Following the adoption of the Oliver Tambo Declaration at the Summit of Heads of State and Government of the African Union in January 2010, the third ordinary session of the Conference of Ministers of the African Union in charge of Communications and Information Technology, held in Abuja (Nigeria) in August 2010, asked the Commission of the African Union to establish the structure and operations for implementing the DotAfrica project.
Finally, during the 42nd ICANN summit in Dakar (Senegal), a round table of African Ministers responsible for ICT recommended that dotAfrica be treated as a geographic TLD.
In November 2011 the Commission of the African Union launched a tender for the administration of the new dotAfrica domain. It has just been won by UniForum / ZACR, the South African registrar.
Following the Abuja Declaration, the Commission of the African Union established a working group of eminent African experts to launch a tender. In a transparent process, Uniforum / ZACR was selected from among all the international registrars who tendered to be the official operator of the dotAfrica registry.
UniForum / ZACR, a nonprofit organization, runs the South African domain register, which contains 700,000 domains—the most in Africa.
UniForum ZACR will now file the application for the new extension on behalf of the African Union in the current round of ICANN extensions, which closes on 12 April 2012. We should also remember that dotAfrica is a geographical extension, and therefore belongs to the African community. ICANN requires letters of support from at least 60% of the entities that identify with the extension. To be sure that dotAfrica receives approval from ICANN, the African Union has asked its 53 African countries to write a letter to ICANN and the Governmental Advisory Committee expressing support for the Abuja Declaration and the bidding process.

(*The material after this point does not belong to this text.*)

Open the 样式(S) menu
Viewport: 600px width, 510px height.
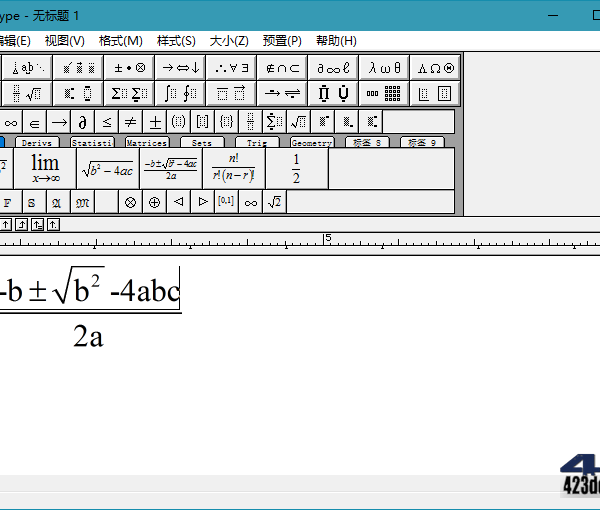[176, 41]
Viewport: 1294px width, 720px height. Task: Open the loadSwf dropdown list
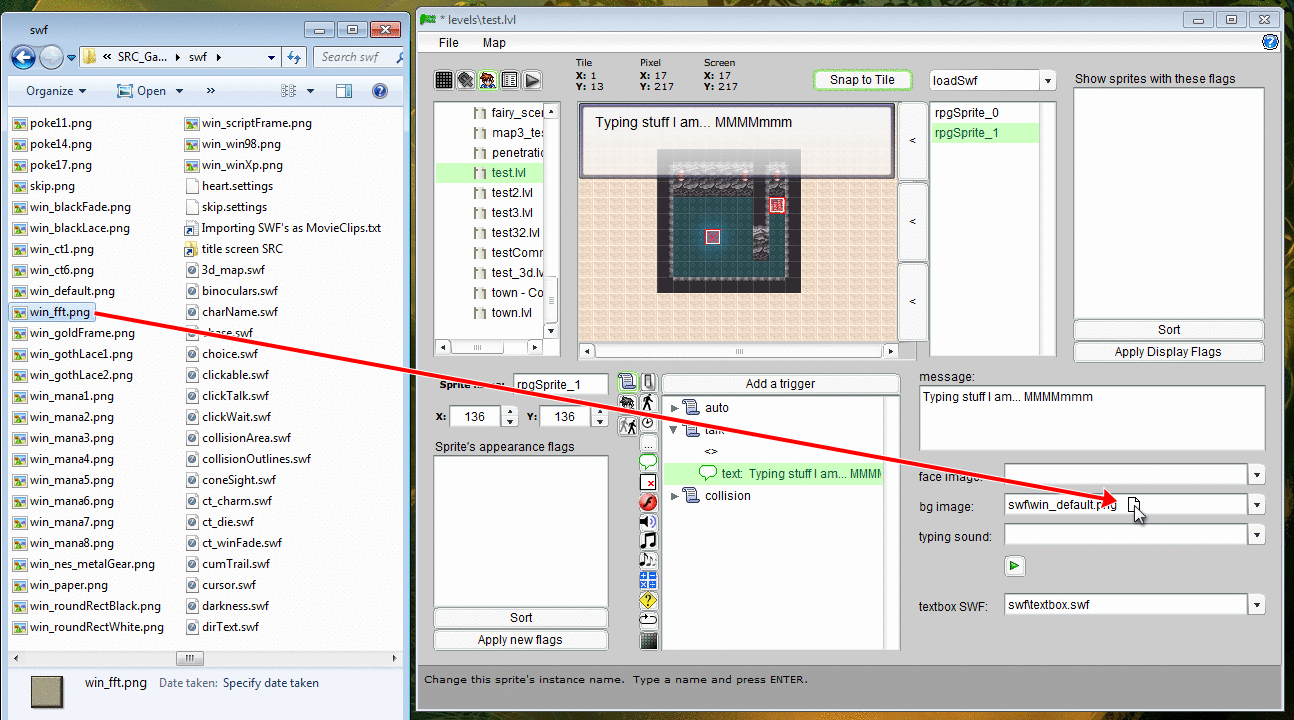coord(1047,81)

DotAfrica will be governed by steering committee (dotAfrica Steering Committee) composed of African Internet experts, administrators of country code TLDs, and accredited African registrars.

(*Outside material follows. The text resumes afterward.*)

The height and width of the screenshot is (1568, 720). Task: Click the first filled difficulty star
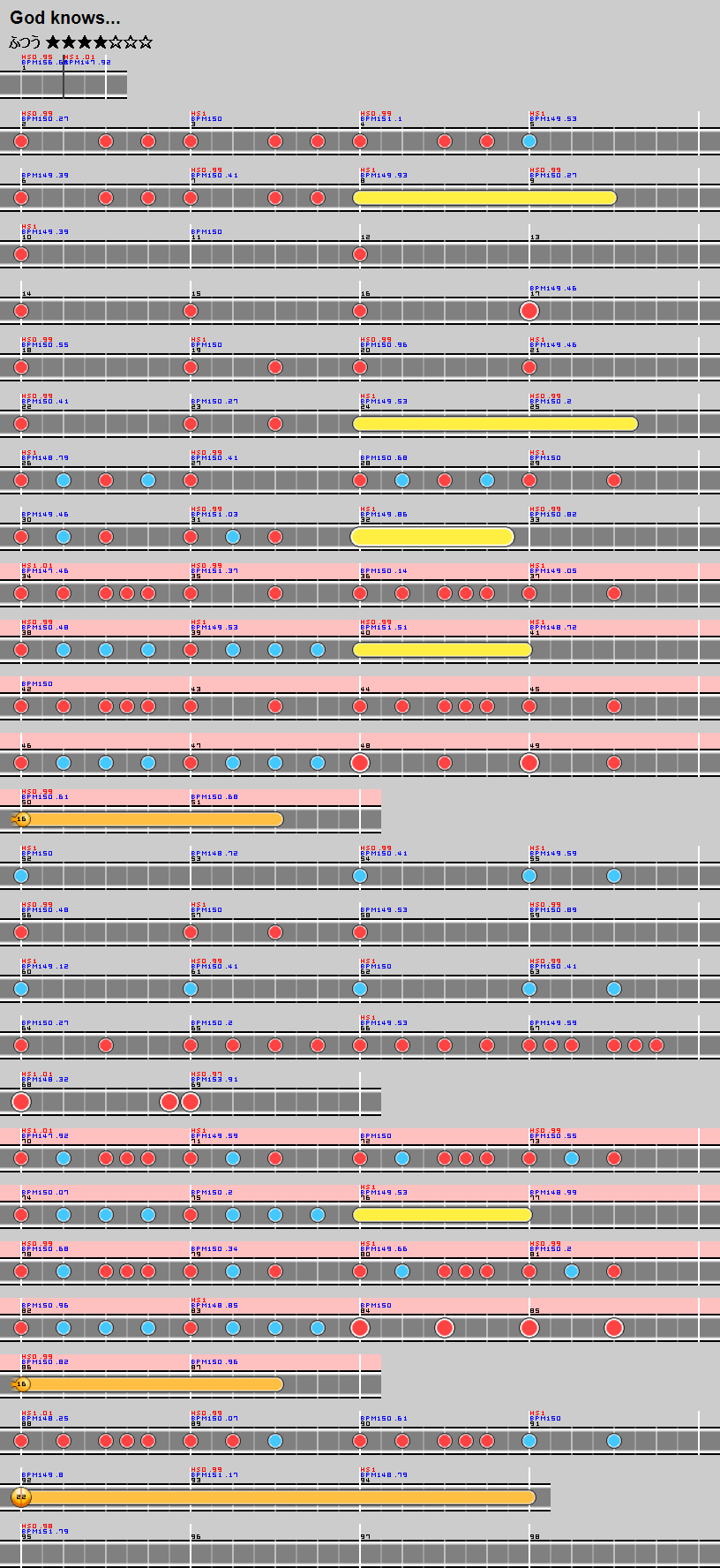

Who can register dotAfrica domain names?
The dotAfrica domain is open to all. There will be an initial “sunrise” period during which only governments, brand owners and those with other proprietary rights will be prioritized. The launch will be governed by specific well-defined rules.
How many domain names do you hope to register in dotAfrica?
DotAfrica will enable Africa to open up to the rest of the world and expand its commercial influence. If it is presented positively, dotAfrica has the potential to become an enormous domain name. Many companies want an African presence because the continent still has so much potential.
Africa has a billion people. It also has 54 country extensions (ccTLDs) that will become “registrars” of dotAfrica. We believe that dotAfrica will have more impact than dotAsia, which has 200,000 domain names. In Asia, the country extensions are very strong, which is not yet the case in Africa. The African community is diverse with Anglophones, Francophones, Hispanics—Africans all claiming a certain identity. DotAfrica will allow African content, tourism or culture to be presented in much more unified way to outsiders.
Are you relying on dotAFrica to develop the African domain name market?
Africa, despite its economic potential, has a negligible presence in the lucrative domain name market. This is something that dotAfrica could help develop but without excluding international registrars, who will also have their role to play.
DotAfrica must contribute to the establishment of a real domain name industry in Africa and help develop a market for registrars or resellers of domain names. The statistics speak for themselves: of the thousands of “registrars” accredited by ICANN, only five are African, and only two are operational. Africa is lagging behind and must fill the void by giving companies a Web presence that will act as an economic catalyst.
It’s all about the promotion of ICT, of a global Internet that provides a platform for the growth of entrepreneurship in Africa, for education and mass media, for developing local content, and a vehicle for improving living standards. This Internet driven by innovation (the only way for Africa to be free of globalization is via innovation) will enable Africa to break out of isolation into the Information Society by promoting the African private sector, the creator of value and wealth.